Agora mesmo, na época da Covid, meus irmãos pegaram, minha mãe pegou. Caramba! Que é isso? Você fica pensando: "Que porra é essa? É uma provação o tempo todo?". E olhe que a minha mãe, a gente isolou ela numa cidade do interior, porque tinha menos casos, para, quando amansasse aqui, a gente trazer de volta. Nesse percurso, alguma brecha ela deu e pegou. E foi muito dolorido. O mais doido é que — olha como é louca a vida. Nesse período [Cufa Global], também, eu estava separado da minha companheira, a gente já estava morando cada um na sua casa. Nessas idas e vindas, ela engravidou e decidiu levar a gravidez à frente. Quando vi ela falar para mim, preocupada, que estava grávida e que ia levar a gestação adiante — acho que ela pensava bem que eu não ia ligar para porra nenhuma, estava morrendo de medo, o término não foi muito tranquilo também —, falei que a escolha que ela fizesse eu ia apoiar. No dia dos exames, ela saiu chorando da clínica. Eu disse: "O que foi que houve, criatura?". Ela falou: "É que não é uma criança, são duas." Comecei a chorar também, deu aquele desespero. Você não sabe o que vai fazer, uma coisa assim, súbita, e a gente não estava bem afetivamente, a relação não estava legal. E eram duas meninas. Viajei nos Estados Unidos na época e lá tudo é exagerado, aquelas grandes lojas de artigos específicos. Tinha uma loja de bebê gigante, e tudo barato. Com os dólares que eu tinha levado sobrando, gordurinha que tinha, trouxe um monte de roupa. Escolhemos até o nome delas. Quando chegou para fazer os exames [de novo], o médico disse que não tinha uma notícia boa para dar. Eu falei: "Pô, doutor, chega de notícia ruim na minha vida, pelo amor de Deus." Aí ele disse: "Não, é que o coração de um dos bebês parou de bater." Eu fiquei: "O que está acontecendo na minha vida, meu Deus? Tanta coisa ruim." Ele disse: "Mas vamos focar aqui no positivo." E eu: "O que é, doutor, que está positivo na minha vida? Está dando tudo errado." Ele: "Não, na criança que ficou." Eu até brinquei, estava ainda chorando: "É, pelo menos roupa repetida ela vai ter um monte." Aí ele disse: "Rapaz, tem um problema." Eu: "O que é, doutor, agora, pelo amor de Deus?". "É que não é uma menina, é um menino." Aí era o José.
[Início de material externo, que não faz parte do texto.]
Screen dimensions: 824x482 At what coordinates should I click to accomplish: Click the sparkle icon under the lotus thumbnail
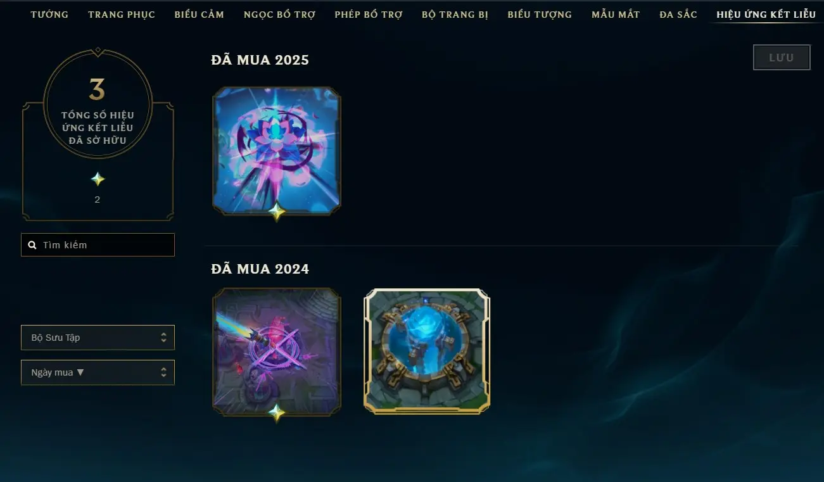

Ele está com quantos anos?

Quatro. Ele é muito parecido com o Jonas, o meu filho que faleceu, quando era pequeno. Essas coisas loucas. Aí reatamos, estou morando junto novamente com a mãe dele. É outra vivência você ser pai com 40 anos de idade, com condições para criar o seu filho. Você vê o tempo, você vê que pode parar para brincar com ele, que pode levar ele num parque, na piscina de bolinhas, para comer algodão-doce, para o zoológico, para andar de patinete na beira-mar. Porra! O tempo livre para você conviver com o seu filho, as condições materiais para você conviver com o seu filho — que na minha época com o Jonas eram muito sacrificadas, porque eu estava o tempo todo tendo que arrumar dinheiro, sair na rua, não viver esse momento, a infância, que é quando se solidificam valores. Você vê a importância disso, né?

Eu tenho um vínculo muito grande com o meu filho, você vê nas fotos, os vídeos. E ele me diverte muito, e é supersensível. Quando eu estou meio caladão, triste, ele fala: "Pai, o que é você tem?". Eu digo: "Eu estou meio triste." "Opa, pai, não fica assim." E aí começa a trocar ideia, ele é muito falador. Um dia eu estava mandando um vídeo dele para o Brown, que ele está fazendo beatbox, ele faz uns barulhinhos na boca, ele tem muita noção de tempo da batida. Ele faz "tum-tum-tá, tum-tum-tum-tá". Aí eu digo: "Faz lento." Aí ele faz lentinho, a mesma batida. "Faz rápido." Ele faz rápido. "Faz no tempo dessa música aqui." Eu boto outro tipo de música, ele pega a velocidade também. Impressionante. Aí eu estava mandando para o Brown. Ele falou: "Aí, Zezé, esquece. Esse aí já é da música, não adianta."